To achieve these objectives, multi-asset managers target mis-priced asset classes that are expected to mean revert. Effectively, they allocate capital away from those asset classes deemed to be expensive or at risk of under-performing, in favour of others considered to be undervalued or positioned to outperform.

What are the pre-conditions for successful TAA?

To be successful in implementing TAA, portfolio managers must demonstrate an ability to identify mispriced asset classes and proficiency in timing market inflection points.

In our view, multi-asset managers that have had success on each of these fronts are those that implement a mix of qualitative and quantitative techniques.

Is TAA suited to a particular investment horizon?

Presently, there’s no universally accepted view on the investment horizon over which TAA is best suited. Consistent with this, we’ve observed a wide divergence of views expressed across our multi-asset sector participants.

There exists a broadly even split between those managers that suggest TAA is a tool best suited to expressing shorter-term views (ie. less than one year) and others that believe TAA can have more enduring benefits (one to three years).

In our opinion, TAA should be considered a shorter-term portfolio management tool, consistent with the notion that it seeks to supplement portfolio returns. We believe that if TAA positions persist for extended periods, these may be better expressed through strategy selection or refinements to a fund’s SAA.

How does TAA compare to other forms of active asset allocation?

There exist several alternate forms of active asset allocation (AAA) strategies implemented by multi-asset managers which have a similar desired outcome to that of TAA. This includes dynamic asset allocation (DAA), strategic tilting and overlays.

While the common thread across each of these techniques is the goal of delivering investment outcomes that exceed a fund’s SAA, differences also exist. These largely extend to stipulated investment horizon.

Is TAA suited to a particular investment approach?

Conceptually, TAA is relevant to managers implementing either a single or multi-manager approach to portfolio construction. That said, TAA tends to be more of a tool of choice amongst single managers, an outcome which we believe is intuitive.

By definition, a single manager is one that gains asset-class exposure through investment capabilities offered across internal distribution channels. While a key benefit is cost-efficiency, a drawback is that investment choice is often limited which can in turn lead to less efficient portfolio outcomes. This is particularly relevant for those managers who have a relatively narrow suite of sector specific strategies from which to select and structure asset class exposures.

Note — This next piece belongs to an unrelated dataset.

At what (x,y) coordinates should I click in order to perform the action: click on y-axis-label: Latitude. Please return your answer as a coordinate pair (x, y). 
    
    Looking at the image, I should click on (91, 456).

To help mitigate this perceived shortcoming, many single managers have dedicated considerable resources to building a TAA platform, a trend that has not been as evident across the multi-manager cohort of multi-asset strategies. Multi-managers have instead tended to focus their efforts on identifying best in class offerings and the blending of complementary strategies to achieve more bespoke sector exposures.

What does this mean in the current market environment?

Many TAA managers have faced challenges in recent times, not least the advent of QE which has translated into a reduction in cross-asset class volatility and an expansion in valuation multiples. In our opinion, higher market volatility increases the number of opportunities to alter portfolio positioning to exploit mispricing. As such, increased market volatility is likely to be beneficial to TAA managers, who have the flexibility to react more quickly to market inefficiencies than their SAA-only counterparts. It's important to note, however, that TAA introduces market timing risk and as a result, increases the potential range of investor outcomes compared to their SAA counterparts.